[Collected data entries]
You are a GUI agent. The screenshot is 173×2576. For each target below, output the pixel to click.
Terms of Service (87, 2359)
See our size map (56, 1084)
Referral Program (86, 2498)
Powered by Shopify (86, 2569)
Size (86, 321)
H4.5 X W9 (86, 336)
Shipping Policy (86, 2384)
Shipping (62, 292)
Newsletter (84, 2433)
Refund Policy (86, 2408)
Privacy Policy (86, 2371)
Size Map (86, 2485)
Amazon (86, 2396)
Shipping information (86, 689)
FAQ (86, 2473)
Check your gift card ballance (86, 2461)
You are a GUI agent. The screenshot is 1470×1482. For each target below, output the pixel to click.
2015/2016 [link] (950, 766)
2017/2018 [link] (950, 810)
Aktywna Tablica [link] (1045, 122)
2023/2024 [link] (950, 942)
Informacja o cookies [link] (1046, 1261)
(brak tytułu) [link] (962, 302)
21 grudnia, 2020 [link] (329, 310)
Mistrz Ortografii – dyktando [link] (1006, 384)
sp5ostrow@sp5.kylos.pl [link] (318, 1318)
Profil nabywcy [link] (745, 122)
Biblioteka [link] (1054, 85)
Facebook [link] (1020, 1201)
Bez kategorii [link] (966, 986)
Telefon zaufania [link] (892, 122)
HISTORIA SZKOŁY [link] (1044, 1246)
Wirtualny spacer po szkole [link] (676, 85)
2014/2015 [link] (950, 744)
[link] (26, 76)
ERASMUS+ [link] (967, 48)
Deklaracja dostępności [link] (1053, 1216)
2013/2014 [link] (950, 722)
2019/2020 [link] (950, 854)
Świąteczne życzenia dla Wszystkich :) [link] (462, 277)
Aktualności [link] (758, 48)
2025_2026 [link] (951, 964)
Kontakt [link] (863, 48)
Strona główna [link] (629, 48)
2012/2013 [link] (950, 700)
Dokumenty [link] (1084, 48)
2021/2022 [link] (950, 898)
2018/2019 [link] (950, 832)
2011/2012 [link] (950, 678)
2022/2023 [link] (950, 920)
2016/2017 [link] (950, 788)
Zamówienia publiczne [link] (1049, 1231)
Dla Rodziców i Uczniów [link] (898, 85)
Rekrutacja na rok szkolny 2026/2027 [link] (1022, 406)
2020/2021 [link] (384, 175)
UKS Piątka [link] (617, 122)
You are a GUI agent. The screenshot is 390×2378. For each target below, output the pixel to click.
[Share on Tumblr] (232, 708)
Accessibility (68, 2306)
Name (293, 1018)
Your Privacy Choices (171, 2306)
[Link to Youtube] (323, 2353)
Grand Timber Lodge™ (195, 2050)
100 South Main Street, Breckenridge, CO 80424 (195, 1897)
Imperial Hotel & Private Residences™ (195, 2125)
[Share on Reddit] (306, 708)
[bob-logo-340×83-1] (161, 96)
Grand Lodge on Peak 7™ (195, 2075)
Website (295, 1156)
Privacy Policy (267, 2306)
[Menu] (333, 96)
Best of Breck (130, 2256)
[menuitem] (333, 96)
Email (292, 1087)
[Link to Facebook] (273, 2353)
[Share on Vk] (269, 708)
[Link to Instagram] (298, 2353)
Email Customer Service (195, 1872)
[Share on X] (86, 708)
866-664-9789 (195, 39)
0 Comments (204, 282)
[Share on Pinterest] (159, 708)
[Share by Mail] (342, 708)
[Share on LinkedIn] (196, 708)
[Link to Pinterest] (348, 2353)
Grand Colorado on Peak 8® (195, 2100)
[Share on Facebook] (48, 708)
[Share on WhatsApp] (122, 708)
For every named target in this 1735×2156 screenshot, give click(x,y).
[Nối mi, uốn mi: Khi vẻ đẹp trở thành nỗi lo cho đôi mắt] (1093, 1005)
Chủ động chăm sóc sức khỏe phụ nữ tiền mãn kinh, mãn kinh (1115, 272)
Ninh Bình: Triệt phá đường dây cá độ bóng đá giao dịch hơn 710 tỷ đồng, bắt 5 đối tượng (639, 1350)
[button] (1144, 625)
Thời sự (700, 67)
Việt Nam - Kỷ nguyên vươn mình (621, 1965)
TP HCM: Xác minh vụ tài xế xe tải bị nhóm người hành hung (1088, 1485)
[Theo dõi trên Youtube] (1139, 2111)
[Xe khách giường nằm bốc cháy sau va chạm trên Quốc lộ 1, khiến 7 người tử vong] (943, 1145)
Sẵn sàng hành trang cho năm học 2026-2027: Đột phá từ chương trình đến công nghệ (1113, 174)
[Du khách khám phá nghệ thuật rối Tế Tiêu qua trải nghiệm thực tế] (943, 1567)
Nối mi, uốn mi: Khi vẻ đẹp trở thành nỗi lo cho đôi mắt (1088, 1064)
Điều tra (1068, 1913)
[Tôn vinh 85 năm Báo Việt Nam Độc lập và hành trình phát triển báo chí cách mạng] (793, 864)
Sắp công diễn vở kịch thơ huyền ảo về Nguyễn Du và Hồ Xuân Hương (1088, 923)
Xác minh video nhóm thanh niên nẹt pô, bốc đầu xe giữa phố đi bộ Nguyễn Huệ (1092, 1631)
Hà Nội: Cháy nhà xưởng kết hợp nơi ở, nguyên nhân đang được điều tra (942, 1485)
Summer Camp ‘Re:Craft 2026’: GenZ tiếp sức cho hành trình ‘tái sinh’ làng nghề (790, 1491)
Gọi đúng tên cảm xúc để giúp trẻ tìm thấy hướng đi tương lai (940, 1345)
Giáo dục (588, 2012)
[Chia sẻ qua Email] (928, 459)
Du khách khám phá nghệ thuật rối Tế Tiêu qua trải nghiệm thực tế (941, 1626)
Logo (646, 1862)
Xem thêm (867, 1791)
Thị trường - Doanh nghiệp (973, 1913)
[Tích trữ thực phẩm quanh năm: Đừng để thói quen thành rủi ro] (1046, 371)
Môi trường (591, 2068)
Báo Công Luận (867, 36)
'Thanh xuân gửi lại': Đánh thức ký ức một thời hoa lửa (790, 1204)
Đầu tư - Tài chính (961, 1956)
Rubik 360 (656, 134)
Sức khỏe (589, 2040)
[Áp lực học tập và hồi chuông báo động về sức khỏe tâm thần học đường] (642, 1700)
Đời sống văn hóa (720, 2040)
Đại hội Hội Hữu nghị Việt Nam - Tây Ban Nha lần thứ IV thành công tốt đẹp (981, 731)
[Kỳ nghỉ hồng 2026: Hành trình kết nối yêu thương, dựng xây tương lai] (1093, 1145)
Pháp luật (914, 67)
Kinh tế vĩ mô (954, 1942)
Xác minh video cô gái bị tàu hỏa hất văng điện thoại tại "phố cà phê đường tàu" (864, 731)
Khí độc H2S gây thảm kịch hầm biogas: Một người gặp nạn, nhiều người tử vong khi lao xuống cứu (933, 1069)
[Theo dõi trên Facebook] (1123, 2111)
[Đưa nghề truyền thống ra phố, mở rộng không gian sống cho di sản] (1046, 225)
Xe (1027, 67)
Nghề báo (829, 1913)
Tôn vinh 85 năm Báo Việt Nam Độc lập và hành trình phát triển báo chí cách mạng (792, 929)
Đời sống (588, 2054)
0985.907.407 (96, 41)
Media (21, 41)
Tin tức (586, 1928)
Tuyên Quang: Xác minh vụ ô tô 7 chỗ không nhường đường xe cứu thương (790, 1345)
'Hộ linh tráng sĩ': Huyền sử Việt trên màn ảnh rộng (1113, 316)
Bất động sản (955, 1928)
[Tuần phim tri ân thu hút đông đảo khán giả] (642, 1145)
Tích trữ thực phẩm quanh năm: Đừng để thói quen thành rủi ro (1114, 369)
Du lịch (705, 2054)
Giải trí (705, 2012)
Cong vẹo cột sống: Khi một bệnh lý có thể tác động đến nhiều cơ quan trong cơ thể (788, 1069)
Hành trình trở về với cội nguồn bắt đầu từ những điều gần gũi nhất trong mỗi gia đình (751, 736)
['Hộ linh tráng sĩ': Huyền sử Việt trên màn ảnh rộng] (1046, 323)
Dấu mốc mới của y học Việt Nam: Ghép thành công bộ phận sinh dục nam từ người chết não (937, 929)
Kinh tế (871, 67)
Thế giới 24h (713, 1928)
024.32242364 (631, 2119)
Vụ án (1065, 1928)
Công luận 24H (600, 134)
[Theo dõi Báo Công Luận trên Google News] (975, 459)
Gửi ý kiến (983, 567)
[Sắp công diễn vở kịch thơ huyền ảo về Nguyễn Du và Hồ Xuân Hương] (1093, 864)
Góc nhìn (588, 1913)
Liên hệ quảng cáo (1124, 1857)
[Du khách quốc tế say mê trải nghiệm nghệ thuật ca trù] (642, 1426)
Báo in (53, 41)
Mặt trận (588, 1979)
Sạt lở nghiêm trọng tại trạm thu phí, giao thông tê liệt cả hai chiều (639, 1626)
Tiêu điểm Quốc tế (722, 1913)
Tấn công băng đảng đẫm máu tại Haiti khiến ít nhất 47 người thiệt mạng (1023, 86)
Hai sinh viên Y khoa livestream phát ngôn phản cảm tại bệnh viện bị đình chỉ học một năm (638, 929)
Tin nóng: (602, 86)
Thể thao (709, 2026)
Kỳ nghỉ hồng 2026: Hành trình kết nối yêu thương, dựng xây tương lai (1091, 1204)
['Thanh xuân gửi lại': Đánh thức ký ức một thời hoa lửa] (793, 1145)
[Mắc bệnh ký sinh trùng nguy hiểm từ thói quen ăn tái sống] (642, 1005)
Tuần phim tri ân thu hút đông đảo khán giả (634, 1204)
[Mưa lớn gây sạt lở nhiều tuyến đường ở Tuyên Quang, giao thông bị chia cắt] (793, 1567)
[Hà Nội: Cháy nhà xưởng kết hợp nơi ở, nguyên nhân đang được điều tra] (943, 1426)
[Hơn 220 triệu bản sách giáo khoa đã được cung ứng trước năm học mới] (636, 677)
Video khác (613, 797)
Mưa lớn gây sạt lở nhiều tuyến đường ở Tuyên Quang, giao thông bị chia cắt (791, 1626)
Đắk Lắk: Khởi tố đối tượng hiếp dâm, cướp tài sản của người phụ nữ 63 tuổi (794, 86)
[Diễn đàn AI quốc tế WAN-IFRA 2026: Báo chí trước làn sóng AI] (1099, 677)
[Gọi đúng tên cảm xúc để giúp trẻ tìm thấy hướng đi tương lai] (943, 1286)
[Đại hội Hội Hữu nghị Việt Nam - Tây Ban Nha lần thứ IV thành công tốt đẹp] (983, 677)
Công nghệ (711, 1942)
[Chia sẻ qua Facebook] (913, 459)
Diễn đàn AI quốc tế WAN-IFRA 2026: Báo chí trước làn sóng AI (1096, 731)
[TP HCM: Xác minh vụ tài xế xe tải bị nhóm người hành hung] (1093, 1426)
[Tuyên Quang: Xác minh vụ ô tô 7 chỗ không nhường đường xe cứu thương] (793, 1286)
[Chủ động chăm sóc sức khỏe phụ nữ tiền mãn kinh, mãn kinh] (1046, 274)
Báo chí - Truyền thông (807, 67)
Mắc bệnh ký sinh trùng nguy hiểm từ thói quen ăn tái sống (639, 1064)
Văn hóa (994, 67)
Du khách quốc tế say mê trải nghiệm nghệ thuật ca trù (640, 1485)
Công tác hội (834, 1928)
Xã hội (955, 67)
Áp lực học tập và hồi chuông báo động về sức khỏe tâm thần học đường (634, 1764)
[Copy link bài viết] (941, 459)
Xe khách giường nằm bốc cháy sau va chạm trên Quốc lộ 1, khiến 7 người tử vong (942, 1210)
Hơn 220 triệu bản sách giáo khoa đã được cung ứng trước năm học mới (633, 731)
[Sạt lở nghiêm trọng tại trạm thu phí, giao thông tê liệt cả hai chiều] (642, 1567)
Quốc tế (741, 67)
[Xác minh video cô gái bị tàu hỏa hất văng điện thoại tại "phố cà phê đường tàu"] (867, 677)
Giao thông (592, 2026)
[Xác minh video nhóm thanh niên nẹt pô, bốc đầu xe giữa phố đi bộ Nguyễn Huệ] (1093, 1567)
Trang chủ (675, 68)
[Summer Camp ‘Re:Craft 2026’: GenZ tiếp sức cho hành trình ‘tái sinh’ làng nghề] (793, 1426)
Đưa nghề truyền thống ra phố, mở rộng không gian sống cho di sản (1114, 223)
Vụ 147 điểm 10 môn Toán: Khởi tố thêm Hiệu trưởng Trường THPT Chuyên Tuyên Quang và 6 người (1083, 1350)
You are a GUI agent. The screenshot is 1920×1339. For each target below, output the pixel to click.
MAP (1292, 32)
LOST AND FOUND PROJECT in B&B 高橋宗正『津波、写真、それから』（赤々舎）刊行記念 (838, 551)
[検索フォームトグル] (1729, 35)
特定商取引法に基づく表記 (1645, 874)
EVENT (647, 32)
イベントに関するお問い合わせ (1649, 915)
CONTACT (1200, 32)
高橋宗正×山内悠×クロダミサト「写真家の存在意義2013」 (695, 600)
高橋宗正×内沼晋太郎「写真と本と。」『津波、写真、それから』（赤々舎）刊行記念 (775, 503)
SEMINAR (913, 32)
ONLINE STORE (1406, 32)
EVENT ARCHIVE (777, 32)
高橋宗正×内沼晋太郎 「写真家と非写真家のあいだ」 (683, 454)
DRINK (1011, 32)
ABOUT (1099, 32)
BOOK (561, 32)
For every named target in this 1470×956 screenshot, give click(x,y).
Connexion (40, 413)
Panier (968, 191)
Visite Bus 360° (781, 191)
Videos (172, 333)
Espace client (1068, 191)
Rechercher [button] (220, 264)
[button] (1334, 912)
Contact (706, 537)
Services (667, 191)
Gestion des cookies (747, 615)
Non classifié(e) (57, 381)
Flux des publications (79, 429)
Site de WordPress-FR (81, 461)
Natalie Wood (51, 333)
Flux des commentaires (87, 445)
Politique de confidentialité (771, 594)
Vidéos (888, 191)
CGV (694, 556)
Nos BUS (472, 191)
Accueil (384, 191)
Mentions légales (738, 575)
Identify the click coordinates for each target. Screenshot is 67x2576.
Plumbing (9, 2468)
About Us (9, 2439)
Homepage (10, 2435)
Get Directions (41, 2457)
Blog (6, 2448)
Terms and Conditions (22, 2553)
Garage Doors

_PROMPT_
For this task, write out exactly the lines of the entries above, starting at the line with "0 Comments (204, 282)" and ending at the line with "kinh (1115, 272)", both included, and no others.

_SOLVED EXERCISE_
0 Comments (204, 282)
[Share on Pinterest] (159, 708)
[Share by Mail] (342, 708)
[Share on LinkedIn] (196, 708)
[Link to Pinterest] (348, 2353)
Grand Colorado on Peak 8® (195, 2100)
[Share on Facebook] (48, 708)
[Share on WhatsApp] (122, 708)
For every named target in this 1735×2156 screenshot, give click(x,y).
[Nối mi, uốn mi: Khi vẻ đẹp trở thành nỗi lo cho đôi mắt] (1093, 1005)
Chủ động chăm sóc sức khỏe phụ nữ tiền mãn kinh, mãn kinh (1115, 272)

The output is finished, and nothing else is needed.